Potência do BRICS constrói maior embarcação para transporte de gás natural com tecnologia nacional


 A China entregou o primeiro navio transportador de gás natural liquefeito (GNL) de grande porte totalmente projetado e construído de forma independente pelo país.

A embarcação, batizada de Georgetown, tem 298,8 metros de comprimento e 48 metros de largura e é um dos projetos navais mais avançados da indústria chinesa, completamente desenvolvido nacionalmente (isto é, sem uso de tecnologia estrangeira), um marco em um setor historicamente dominado por companhias sul-coreanas e japonesas.
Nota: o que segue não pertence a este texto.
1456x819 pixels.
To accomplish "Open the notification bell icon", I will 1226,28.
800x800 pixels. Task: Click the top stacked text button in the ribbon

Transportar GNL não é uma tarefa simples para a engenharia naval e requer que as embarcações de grande porte operem com cargas a temperaturas de aproximadamente -162°C.

Isso exige isolamento térmico e armazenamento criogênico, como tanques desenvolvidos por empresas europeias e licenciados em estaleiros asiáticos.

Até então, a construção se concentrava principalmente nos conglomerados sul-coreanos, como a Hyundai Heavy Industries, líder mundial na área de engenharia pesada e dona do maior estaleiro do mundo.

Agora, a China adentra o setor e reconfigura mais um polo tecnológico.

Segundo a Conferência das Nações Unidas sobre Comércio e Desenvolvimento, a participação do país no setor de construção naval já atingiu mais de 50% do volume total, embora ainda apresentasse restrições em alguns nichos, como o transporte de cargas complexas, como o gás liquefeito.

O Georgetown é equipado com sistema de propulsão de baixa rotação com combustível duplo (dual fuel), capaz de operar tanto com GNL quanto com combustíveis convencionais, o que reduz emissões de dióxido de carbono e poluentes atmosféricos.

A expansão da frota global de navios de GNL acompanha o crescimento do comércio internacional desse insumo, que, segundo a Agência Internacional de Energia, deve continuar em expansão até o final da década.

A China soma cinco estaleiros aptos à construção de embarcações de transporte de GNL, uma base industrial que envolve a China State Shipbuilding Corporation, responsável por grande parte da expansão tecnológica do setor no país.

A estratégia está contida no programa Made in China 2025 (MIC25), apresentado em 2015 como uma política industrial de longo prazo e abrangente em setores industriais, a fim de transformar a China em líder global em manufatura avançada até 2025.